**TO DO**
Rewrite the data below, replacing "label" with "button" wherever it occurs and leaving everything else unchanged.
/---
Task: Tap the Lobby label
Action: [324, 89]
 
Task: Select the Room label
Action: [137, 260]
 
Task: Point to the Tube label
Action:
\---
**TASK OUTPUT**
Task: Tap the Lobby button
Action: [324, 89]
 
Task: Select the Room button
Action: [137, 260]
 
Task: Point to the Tube button
Action:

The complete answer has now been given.